**REQUISITOS DAS TAREFAS**
• 1. De acordo com o texto sobre Isaac Camacho, em que cidade ele nasceu?
• 2. Extraia do texto sobre Isaac Camacho todo o trecho que vai desde "Origem[editar | editar" até "de sua vida[2].".

**TEXTO FORNECIDO**
..............................
Isaac Camacho Torrico (1933 - 1967) dirigente mineiro e militante trotskista boliviano [1]

Origem[editar | editar código-fonte]

Isaac Camacho nasceu na cidade minera de Llallagua, no seio de uma família dedicada ao comércio de chicha. Nos centros mineiros, o lugar de venda desta bebida tradicional é cenário das conversas e de outras atividades sociais. Sua mãe habitava uma casa em Chaqui-Mayu (Río Seco), um riacho que separa a mina Siglo XX de Llallagua, próximo à estação ferroviária. Desde seus primeiros anos esteve familiarizado com a exploração sobre os mineiros e demais habitantes empobrecidos da cidade, com a vida cheia de riscos e por causa disso com as periódicas explosões de rebelião dos mineiros, isto definiu e marcou a ferro e fogo o curso de sua vida[2].

Tendo vindo ao mundo num meio operário, que transcorreu como uma tragédia acabou retornando a ele como feitiço, não podendo escapar, abandonou tudo para viver e morrer como operário. Personificou o mineiro como epopeia [2]. Seus pais, que dispunham de algum dinheiro, estavam empenhados em que Issac se mudasse para uma grande cidade, estudasse, tivesse uma profissão e se afastasse para sempre das minas. Para certas camadas da classe media ser um mineiro – khoyaruna – é uma maldição [2]. Sua mãe, depois de um rude e persistente trabalho, conseguiu acumular algumas economias. É uma tradição que as libras esterlinas que os funcionários do interior da mina economizavam nos períodos prósperos iam parar irremediavelmente nas chicherias. Entre a ampla camada de comerciantes, os que negociam a folha de coca (chamados cocanis) e a chicha são os que conseguem ganhar mais e logo passam a se dedicar ao transporte ou a usura, que dá suculentos dividendos nos centros urbanos ativos e que não contam com serviços bancários. Seus filhos são enviados às cidades maiores para estudar em colégios particulares e, às vezes, na universidade. Pagar pela educação de um varão é considerado como traço de distinção social. Isaac Camacho saiu da escola em sua cidade diretamente para o Instituto Americano de La Paz, colégio que gozava de fama entre a classe media mais abastada. Na urbe paceña praticou esportes, ganhou amigos, estudou sem muito êxito e rapidamente foi ganho pela boemia. Durante as férias voltada para sua cidade todo engomadinho, bem vestido, com dinheiro nos bolsos e buscando brilhar entre seus atônitos amigos, o que, de certa maneira, não desgostava a sua pequena, triste e severa mãe [2]. Neste aspecto era o contrario de seu futuro camarada Cesar Lora, que levou uma vida de uma simplicidade incrível. Sem duvida, Isaac Camacho tinha suficiente valor para se virar na miséria e em situações incomodas como demonstrou na clandestinidade e em várias ocasiões que ficou desempregado.
..............................
**DADOS REGISTRADOS**
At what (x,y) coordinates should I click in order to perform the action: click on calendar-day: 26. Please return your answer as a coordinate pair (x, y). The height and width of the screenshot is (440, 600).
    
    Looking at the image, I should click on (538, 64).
..............................
**RESPOSTAS EM ORDEM**
• 1. Em Llallagua.

• 2.
Origem[editar | editar código-fonte]

Isaac Camacho nasceu na cidade minera de Llallagua, no seio de uma família dedicada ao comércio de chicha. Nos centros mineiros, o lugar de venda desta bebida tradicional é cenário das conversas e de outras atividades sociais. Sua mãe habitava uma casa em Chaqui-Mayu (Río Seco), um riacho que separa a mina Siglo XX de Llallagua, próximo à estação ferroviária. Desde seus primeiros anos esteve familiarizado com a exploração sobre os mineiros e demais habitantes empobrecidos da cidade, com a vida cheia de riscos e por causa disso com as periódicas explosões de rebelião dos mineiros, isto definiu e marcou a ferro e fogo o curso de sua vida[2].